- [Work order]: Reproduce the records below in full and exactly, without their images.

- [Listed records]:
*** Block opens ***
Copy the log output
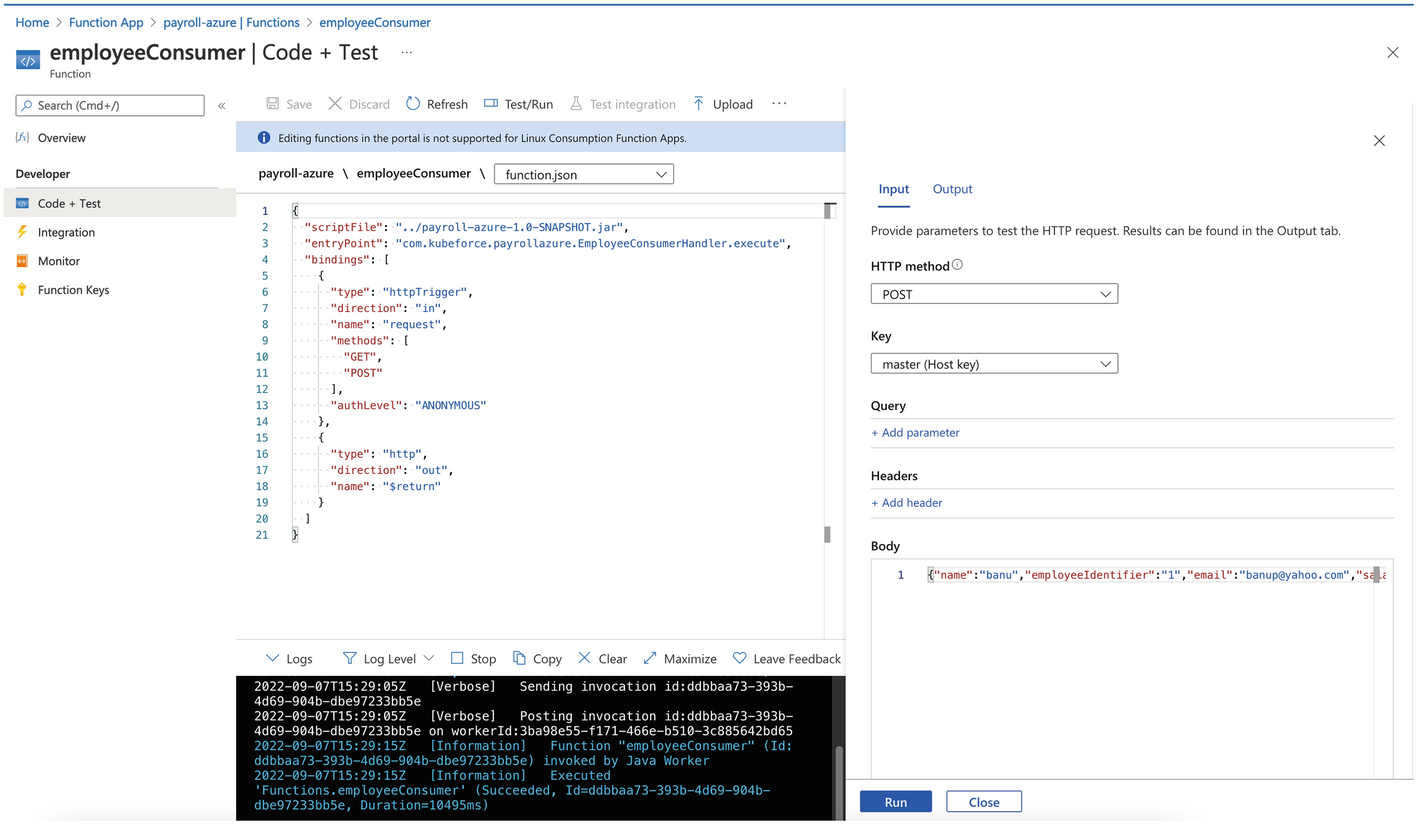This screenshot has width=1418, height=825. tap(537, 659)
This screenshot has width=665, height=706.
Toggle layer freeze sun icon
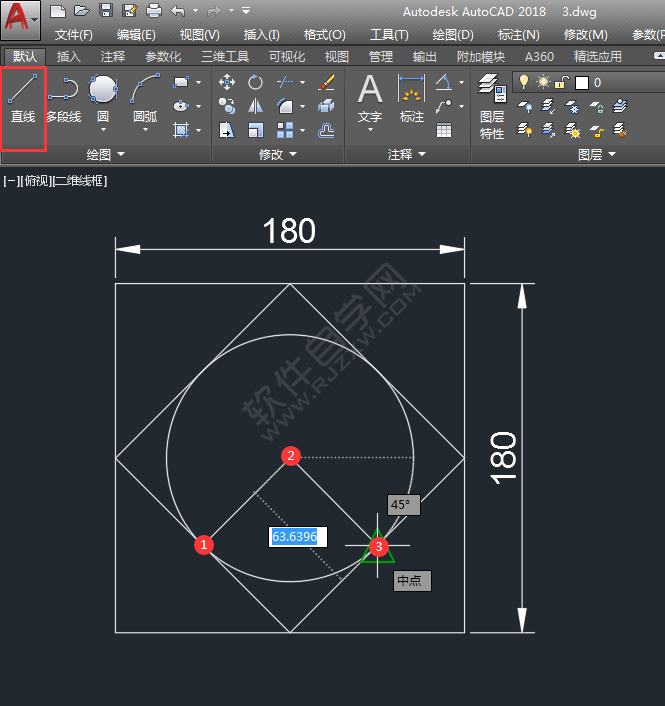pyautogui.click(x=543, y=82)
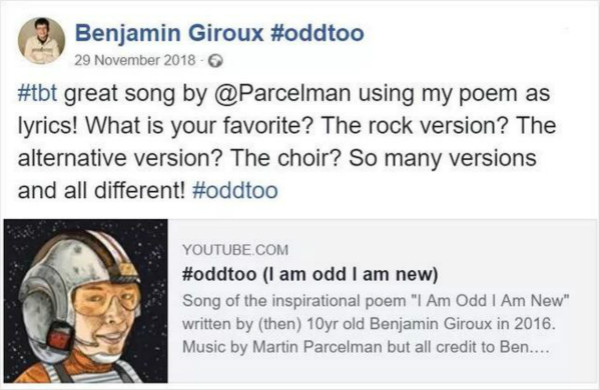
*** Block closes ***
- [Output of the exercise]:
Copy the log output
This screenshot has width=1418, height=825. tap(537, 659)
This screenshot has width=665, height=706.
Toggle layer freeze sun icon
pyautogui.click(x=543, y=82)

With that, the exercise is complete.